→ **CHALLENGE**
Retype the records below exactly as they appear, beginning at the line that contains "The width and height of the screenshot is (1456, 815)." and stopping after the line that contains "pyautogui.click(x=305, y=161)".

★ ★ ★

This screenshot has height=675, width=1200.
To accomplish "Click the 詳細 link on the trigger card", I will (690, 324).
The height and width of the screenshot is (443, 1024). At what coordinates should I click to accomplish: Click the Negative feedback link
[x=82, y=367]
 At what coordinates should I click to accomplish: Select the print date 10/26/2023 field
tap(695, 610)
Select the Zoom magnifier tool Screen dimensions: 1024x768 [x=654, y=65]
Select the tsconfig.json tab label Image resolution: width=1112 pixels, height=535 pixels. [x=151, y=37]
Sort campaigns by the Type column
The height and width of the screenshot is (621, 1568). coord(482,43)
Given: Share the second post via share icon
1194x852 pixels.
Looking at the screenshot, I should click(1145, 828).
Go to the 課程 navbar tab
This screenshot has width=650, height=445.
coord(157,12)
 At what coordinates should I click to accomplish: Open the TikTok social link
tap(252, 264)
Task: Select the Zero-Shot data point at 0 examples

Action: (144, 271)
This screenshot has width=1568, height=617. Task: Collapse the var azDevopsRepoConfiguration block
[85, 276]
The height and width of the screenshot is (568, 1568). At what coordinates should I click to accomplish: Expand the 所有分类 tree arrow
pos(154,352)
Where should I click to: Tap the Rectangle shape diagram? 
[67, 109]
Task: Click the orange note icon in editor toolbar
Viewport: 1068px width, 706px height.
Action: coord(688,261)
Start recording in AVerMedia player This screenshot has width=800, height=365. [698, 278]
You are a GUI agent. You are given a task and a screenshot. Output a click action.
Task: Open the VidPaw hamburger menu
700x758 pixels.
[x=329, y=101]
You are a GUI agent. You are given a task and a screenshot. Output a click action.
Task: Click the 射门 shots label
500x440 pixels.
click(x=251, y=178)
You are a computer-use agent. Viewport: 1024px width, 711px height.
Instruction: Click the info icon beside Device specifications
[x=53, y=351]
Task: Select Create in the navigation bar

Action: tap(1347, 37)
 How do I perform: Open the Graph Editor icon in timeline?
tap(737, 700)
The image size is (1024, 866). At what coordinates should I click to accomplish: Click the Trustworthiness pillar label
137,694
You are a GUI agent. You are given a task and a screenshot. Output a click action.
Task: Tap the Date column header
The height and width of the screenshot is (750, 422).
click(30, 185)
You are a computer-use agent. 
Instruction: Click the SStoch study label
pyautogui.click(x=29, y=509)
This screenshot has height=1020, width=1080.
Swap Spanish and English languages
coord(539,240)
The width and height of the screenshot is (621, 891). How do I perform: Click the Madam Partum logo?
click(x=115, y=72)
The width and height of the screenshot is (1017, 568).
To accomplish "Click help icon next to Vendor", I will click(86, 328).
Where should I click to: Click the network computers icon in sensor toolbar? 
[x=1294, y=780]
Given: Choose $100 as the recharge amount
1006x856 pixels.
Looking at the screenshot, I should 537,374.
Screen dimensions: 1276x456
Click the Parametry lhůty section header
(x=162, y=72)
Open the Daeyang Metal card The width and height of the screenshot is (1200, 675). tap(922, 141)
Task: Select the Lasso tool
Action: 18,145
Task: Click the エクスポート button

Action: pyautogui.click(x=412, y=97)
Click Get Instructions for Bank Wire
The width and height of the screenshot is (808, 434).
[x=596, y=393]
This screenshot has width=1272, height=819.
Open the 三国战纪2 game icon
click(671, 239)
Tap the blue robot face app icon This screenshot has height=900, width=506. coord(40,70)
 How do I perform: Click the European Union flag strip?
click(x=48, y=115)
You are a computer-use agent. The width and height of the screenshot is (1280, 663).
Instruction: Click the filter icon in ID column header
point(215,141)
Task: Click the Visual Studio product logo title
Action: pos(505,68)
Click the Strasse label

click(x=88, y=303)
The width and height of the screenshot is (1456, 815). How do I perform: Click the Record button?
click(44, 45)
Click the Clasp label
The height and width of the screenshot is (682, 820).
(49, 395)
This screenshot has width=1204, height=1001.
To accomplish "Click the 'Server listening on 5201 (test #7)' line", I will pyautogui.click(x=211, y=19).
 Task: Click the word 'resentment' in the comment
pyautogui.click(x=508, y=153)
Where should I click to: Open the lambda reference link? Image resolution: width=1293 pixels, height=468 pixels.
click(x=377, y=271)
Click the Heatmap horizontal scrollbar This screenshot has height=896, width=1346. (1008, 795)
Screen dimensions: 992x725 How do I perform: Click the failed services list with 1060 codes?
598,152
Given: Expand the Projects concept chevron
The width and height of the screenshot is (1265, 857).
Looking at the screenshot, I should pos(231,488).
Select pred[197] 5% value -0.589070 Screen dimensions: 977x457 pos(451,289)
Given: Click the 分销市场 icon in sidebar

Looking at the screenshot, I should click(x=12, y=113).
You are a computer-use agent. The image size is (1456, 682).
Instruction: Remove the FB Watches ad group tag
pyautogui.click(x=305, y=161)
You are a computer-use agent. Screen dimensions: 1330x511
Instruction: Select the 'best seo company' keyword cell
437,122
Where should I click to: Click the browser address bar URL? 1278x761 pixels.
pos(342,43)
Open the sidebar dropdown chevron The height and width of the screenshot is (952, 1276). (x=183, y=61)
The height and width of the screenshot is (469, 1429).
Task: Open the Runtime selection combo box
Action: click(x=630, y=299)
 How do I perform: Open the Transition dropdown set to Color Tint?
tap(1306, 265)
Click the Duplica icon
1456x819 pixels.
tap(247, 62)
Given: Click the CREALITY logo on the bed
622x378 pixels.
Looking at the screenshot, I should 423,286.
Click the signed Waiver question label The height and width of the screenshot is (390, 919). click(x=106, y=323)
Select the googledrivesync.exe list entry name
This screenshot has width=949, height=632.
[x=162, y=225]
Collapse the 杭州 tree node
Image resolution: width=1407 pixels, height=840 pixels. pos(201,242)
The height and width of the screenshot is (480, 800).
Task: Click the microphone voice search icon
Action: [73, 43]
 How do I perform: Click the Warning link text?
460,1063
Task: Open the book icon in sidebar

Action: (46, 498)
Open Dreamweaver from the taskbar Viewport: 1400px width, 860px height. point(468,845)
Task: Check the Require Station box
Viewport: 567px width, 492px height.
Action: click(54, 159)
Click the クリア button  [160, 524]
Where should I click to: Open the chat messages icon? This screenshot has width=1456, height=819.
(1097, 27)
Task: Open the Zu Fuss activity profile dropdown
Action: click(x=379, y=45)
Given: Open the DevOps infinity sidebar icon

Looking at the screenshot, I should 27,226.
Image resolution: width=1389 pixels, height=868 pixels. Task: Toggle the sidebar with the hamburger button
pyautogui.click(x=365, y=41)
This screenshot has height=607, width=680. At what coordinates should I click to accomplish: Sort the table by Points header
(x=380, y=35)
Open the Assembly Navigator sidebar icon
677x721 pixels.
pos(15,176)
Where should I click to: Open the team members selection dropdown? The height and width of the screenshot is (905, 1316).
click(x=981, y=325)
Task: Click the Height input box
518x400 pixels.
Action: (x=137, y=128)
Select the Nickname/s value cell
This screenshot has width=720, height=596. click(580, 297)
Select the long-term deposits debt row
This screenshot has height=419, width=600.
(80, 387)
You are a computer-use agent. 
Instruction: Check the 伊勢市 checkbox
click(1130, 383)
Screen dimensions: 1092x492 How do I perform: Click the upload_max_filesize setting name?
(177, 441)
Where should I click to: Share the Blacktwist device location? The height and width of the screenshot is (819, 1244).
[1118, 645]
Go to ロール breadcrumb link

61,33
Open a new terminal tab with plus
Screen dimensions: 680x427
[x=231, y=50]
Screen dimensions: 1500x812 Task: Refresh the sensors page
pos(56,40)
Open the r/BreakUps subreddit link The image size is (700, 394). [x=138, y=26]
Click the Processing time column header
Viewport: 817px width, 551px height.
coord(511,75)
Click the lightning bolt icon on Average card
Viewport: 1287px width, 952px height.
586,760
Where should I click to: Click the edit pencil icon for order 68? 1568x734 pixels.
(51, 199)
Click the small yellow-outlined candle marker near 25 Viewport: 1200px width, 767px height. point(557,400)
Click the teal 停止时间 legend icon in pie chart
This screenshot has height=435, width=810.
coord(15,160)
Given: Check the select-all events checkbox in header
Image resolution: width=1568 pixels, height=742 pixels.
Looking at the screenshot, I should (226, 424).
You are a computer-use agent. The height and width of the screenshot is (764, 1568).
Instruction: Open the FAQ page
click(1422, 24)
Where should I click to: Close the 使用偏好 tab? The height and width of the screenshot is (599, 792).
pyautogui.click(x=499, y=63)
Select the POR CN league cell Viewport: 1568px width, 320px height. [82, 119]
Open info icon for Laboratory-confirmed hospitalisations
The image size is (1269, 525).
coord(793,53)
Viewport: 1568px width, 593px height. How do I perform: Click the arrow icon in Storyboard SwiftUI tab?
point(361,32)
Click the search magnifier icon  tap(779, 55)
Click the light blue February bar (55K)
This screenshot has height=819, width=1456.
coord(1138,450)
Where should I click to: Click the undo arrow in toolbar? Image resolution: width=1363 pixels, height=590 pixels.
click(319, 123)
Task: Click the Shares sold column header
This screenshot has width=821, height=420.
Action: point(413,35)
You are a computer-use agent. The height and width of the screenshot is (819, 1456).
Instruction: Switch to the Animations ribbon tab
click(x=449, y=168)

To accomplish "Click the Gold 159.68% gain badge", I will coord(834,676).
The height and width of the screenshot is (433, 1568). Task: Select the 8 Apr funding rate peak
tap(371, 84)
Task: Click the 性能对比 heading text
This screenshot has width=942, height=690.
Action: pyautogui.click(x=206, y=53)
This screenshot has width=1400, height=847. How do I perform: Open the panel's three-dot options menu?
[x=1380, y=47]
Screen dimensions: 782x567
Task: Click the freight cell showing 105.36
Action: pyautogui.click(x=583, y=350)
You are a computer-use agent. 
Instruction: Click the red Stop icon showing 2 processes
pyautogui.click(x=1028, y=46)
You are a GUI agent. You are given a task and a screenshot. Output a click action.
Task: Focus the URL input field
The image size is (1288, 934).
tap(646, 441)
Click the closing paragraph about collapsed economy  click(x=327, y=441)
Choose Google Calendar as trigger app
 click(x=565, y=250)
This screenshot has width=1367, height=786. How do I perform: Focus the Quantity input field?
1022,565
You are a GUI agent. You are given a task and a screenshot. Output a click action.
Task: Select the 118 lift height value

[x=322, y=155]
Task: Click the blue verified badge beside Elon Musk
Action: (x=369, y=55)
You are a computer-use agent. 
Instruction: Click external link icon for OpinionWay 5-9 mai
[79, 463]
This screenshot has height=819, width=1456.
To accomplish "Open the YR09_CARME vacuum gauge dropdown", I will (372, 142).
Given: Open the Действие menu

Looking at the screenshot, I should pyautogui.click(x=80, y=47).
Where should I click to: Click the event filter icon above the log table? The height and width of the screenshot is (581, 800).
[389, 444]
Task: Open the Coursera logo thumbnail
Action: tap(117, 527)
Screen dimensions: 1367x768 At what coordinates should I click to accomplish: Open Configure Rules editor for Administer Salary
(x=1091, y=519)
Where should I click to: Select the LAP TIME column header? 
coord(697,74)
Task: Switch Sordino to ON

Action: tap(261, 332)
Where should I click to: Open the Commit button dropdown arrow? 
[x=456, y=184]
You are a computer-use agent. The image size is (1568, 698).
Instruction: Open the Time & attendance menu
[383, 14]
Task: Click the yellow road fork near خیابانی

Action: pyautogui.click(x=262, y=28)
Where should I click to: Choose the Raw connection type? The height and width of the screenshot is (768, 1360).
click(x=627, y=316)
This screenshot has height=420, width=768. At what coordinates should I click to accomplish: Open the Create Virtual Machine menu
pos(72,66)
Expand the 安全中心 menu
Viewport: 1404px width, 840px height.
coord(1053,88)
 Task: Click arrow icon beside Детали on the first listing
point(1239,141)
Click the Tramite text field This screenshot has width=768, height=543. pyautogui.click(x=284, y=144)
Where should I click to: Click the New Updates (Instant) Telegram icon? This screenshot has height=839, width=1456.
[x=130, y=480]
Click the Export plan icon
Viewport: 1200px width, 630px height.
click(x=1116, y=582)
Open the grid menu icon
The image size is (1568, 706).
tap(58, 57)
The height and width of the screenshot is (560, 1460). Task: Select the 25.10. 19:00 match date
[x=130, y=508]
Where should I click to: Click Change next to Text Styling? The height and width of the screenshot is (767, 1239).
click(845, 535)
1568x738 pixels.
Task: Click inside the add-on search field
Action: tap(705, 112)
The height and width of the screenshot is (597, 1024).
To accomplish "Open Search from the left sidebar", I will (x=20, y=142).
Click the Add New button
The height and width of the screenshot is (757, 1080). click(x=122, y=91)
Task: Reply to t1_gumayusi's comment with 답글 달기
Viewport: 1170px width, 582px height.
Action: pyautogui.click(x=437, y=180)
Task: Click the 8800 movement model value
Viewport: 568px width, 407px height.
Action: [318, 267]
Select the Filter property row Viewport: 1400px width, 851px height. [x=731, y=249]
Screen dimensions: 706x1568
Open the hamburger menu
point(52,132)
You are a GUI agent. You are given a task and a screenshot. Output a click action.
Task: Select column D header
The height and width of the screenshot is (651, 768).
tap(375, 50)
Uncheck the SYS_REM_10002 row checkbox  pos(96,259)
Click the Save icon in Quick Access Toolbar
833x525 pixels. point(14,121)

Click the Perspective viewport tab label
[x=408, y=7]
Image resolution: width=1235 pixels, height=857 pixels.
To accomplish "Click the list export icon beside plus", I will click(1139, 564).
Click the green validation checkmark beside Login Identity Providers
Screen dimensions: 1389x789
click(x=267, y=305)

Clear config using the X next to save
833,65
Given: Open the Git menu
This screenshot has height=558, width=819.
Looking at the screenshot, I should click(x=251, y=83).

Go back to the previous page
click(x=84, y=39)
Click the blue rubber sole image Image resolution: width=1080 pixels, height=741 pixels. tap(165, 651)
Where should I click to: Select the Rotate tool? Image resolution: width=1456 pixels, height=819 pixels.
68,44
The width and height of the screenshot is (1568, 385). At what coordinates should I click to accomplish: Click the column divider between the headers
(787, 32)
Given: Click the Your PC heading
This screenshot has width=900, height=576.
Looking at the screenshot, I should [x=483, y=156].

★ ★ ★

→ **RIGHT ANSWER**
The width and height of the screenshot is (1456, 815). How do I perform: Click the Record button?
click(44, 45)
Click the Clasp label
The height and width of the screenshot is (682, 820).
(49, 395)
This screenshot has width=1204, height=1001.
To accomplish "Click the 'Server listening on 5201 (test #7)' line", I will pyautogui.click(x=211, y=19).
 Task: Click the word 'resentment' in the comment
pyautogui.click(x=508, y=153)
Where should I click to: Open the lambda reference link? Image resolution: width=1293 pixels, height=468 pixels.
click(x=377, y=271)
Click the Heatmap horizontal scrollbar This screenshot has height=896, width=1346. (1008, 795)
Screen dimensions: 992x725 How do I perform: Click the failed services list with 1060 codes?
598,152
Given: Expand the Projects concept chevron
The width and height of the screenshot is (1265, 857).
Looking at the screenshot, I should pos(231,488).
Select pred[197] 5% value -0.589070 Screen dimensions: 977x457 pos(451,289)
Given: Click the 分销市场 icon in sidebar

Looking at the screenshot, I should click(x=12, y=113).
You are a computer-use agent. The image size is (1456, 682).
Instruction: Remove the FB Watches ad group tag
pyautogui.click(x=305, y=161)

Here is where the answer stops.